Personal Injury

What questions will the defendant get asked at a slip and fall deposition?

By Prathyusha Chowdri, J.D., University of Maryland School of Law

In order to hold a defendant liable for a slip and fall accident, the plaintiff has to prove that the defendant negligently allowed or caused the dangerous condition on the property. What you say and how you come across at your deposition could directly impact your potential liability -- and the extent of that liability.

So let’s take a look at the deposition stage of a slip and fall case and the kinds of questions that you, as the defendant homeowner or property owner, can expect to be asked.

What is a Deposition?

A deposition is a question-answer session where an attorney questions a witness under oath to learn about the case. The purpose of a deposition is to extract information from the witness, but also, to determine how the witness will testify at trial. For instance, does the witness appear truthful, likable, and/or knowledgeable?

Depositions are relatively informal -- at least compared to a trial. A deposition will typically take place in a lawyer’s office or a conference room. A court reporter is present and will record and later transcribe the entire proceeding. Remember, unless the deposition is being videotaped, no one will subsequently be able to decipher your tone of voice, awkward pauses before answers, or facial expression. All they can do is read the transcript. This means that the words you use are very important.

The examining attorney will begin by asking preliminary questions, such as your name, address, date of birth, employment background, and whether you have ever given testimony before. It is not uncommon to ask whether you have a criminal history and have been sued before.

Questions About Liability

If you are a defendant, the purpose of the deposition is to determine whether you are liable for the accident. In a slip and fall case, a defendant (usually a property owner or the owner’s agent) is liable if the defendant failed to recognize, remove or repair the potential hazard, or if the defendant caused the danger. In other words, you will be questioned about the maintenance and upkeep of the property.

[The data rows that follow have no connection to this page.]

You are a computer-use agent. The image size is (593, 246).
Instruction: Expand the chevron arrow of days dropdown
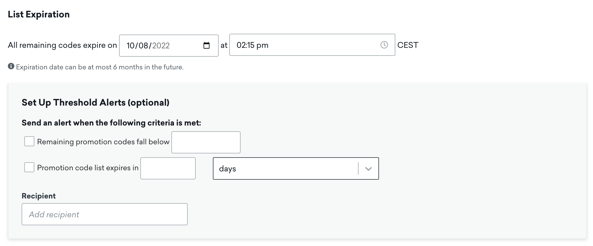(368, 169)
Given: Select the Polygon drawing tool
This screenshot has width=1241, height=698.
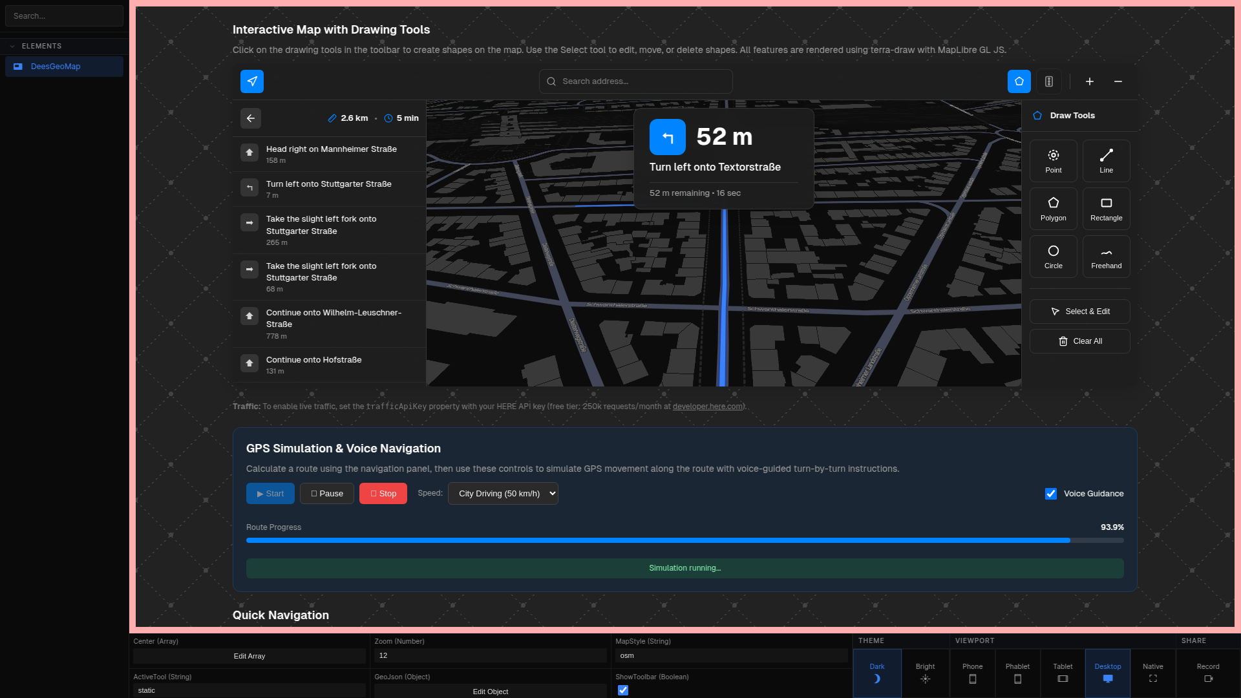Looking at the screenshot, I should pyautogui.click(x=1053, y=209).
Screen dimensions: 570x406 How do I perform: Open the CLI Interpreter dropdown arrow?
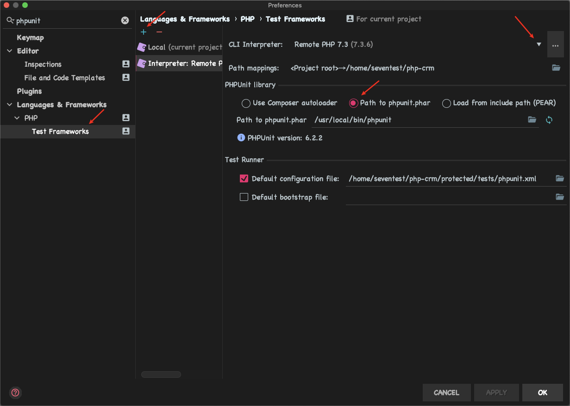click(x=539, y=44)
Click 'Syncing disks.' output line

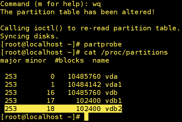point(29,36)
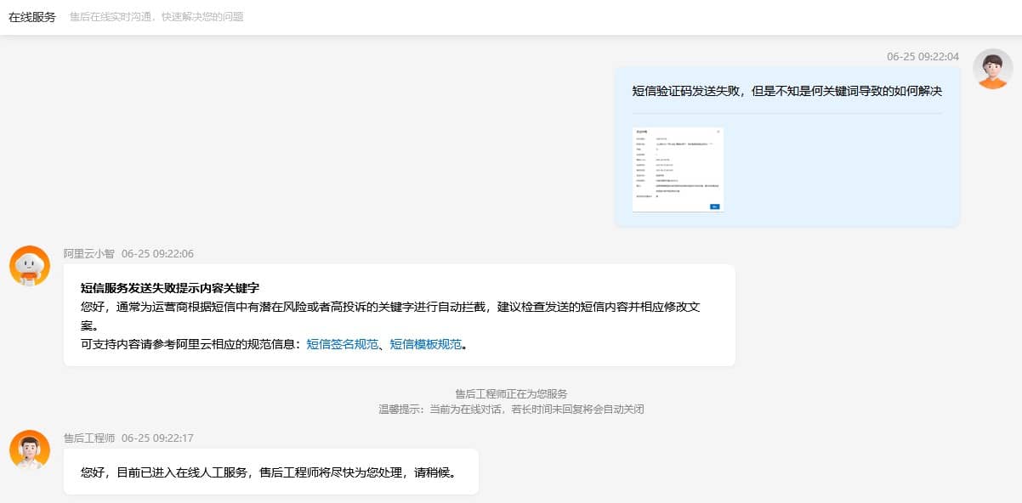The width and height of the screenshot is (1022, 503).
Task: Click the 阿里云小智 robot avatar
Action: click(x=30, y=266)
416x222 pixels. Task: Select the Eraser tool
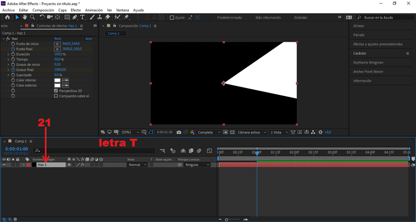pyautogui.click(x=107, y=17)

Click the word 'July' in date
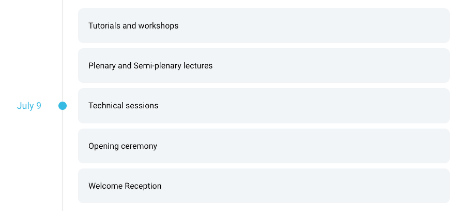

Here are some questions a defendant can expect to hear on the issue of liability:

  • Has the unsafe condition ever been brought to your attention?
  • Have you ever made any attempts to fix the problem?
  • Exactly what did you do to try to fix the problem?
  • Has anyone ever been injured in that area prior to the incident that led to this lawsuit?

If you are the property owner of a large property or a manager of several employees, you may be asked:

  • Do you review the maintenance orders for the property?
  • Who did your company hire to fix the hazard? Has your company ever hired them before? Did you instruct any employee to research that company before you hired it?
  • If you didn’t personally order the repair, then who did? How often and in what way do you communicate with that employee?
  • How often do you, personally, survey or walk by the area?
  • When was the last time you physically went to the area where the accident occurred prior to the incident?
  • How do your employees notify you of potential dangers?
  • What is your practice if you learn about a potentially dangerous condition? Do you personally go to the area to observe it?

Preparation is Key

If you are the defendant in a slip and fall case, you most likely have an attorney representing you. If there is a homeowners' or commercial liability insurance policy that covers the accident, then the insurance company is most likely providing an attorney to you. Pay close attention to what the attorney tells you regarding your deposition, cooperate with any preparation the attorney deems necessary, and bring any concerns to his or her attention.